Sith would be way more fun..


----------



## Khalaris (Sep 9, 2012)

Oh, definitely a wizard. While the whole IN SPACE! part of being a Jedi would be nice, magic just seems more versatile and fun. Plus, the Earth has internet


----------



## Aelthwyn (Oct 27, 2010)

Hmm... I think I LIKE the Jedi/Star Wars more, but as myself personality-wise just being a wizard is probably more my style than actual lightsaber combat or galactic negotiations etc. Now if it was a question of wielding magic in a less realistic earthlike context then there would be no question at all that I'd choose magic. I do prefer fantasy, and I like pretty sparkly magical effects.


----------



## angelcarnivore (Apr 15, 2015)

Too many dark side points to be a Jedi.


----------



## AddictiveMuse (Nov 14, 2013)

wizard no doubt about it


----------



## raskoolz (May 26, 2014)

Jedi because I get a lightsaber, and a fighter ship.

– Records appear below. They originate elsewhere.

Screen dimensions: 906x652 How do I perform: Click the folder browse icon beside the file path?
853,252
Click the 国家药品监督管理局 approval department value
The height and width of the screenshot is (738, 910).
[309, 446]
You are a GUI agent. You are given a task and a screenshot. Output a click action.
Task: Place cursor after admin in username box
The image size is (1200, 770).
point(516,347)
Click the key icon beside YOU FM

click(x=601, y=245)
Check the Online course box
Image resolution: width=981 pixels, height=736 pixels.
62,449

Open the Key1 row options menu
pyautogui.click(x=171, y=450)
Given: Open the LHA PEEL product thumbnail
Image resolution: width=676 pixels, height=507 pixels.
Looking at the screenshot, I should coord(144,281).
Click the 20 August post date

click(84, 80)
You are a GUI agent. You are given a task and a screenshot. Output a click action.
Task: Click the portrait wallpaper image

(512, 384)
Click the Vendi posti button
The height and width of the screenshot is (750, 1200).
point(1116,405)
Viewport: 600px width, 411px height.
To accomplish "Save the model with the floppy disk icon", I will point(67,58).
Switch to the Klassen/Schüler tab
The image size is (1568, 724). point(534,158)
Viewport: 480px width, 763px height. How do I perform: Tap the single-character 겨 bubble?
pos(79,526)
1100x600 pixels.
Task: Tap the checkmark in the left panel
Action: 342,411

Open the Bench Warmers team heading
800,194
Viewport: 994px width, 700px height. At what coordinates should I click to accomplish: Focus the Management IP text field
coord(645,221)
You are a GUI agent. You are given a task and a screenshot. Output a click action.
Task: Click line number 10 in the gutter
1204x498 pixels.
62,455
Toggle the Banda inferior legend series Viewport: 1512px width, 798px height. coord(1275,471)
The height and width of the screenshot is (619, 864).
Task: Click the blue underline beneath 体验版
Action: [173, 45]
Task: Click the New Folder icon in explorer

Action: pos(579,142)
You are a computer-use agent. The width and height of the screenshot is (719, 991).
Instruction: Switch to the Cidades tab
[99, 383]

And I can use melee and long-ranged combat. 

Force + combat skills have an endless possibility of utility with the right imagination.


----------



## Lunar Lamp (Sep 21, 2014)

Jedi, because I could have a lightsaber and travel through space.


----------



## Loaf (Mar 27, 2014)

Jedi, because star wars is cool and harry potter is shit.


----------



## Hei (Jul 8, 2014)




----------



## Mac The Knife (Nov 5, 2014)

Wizard all day. / WARLOCK lol


----------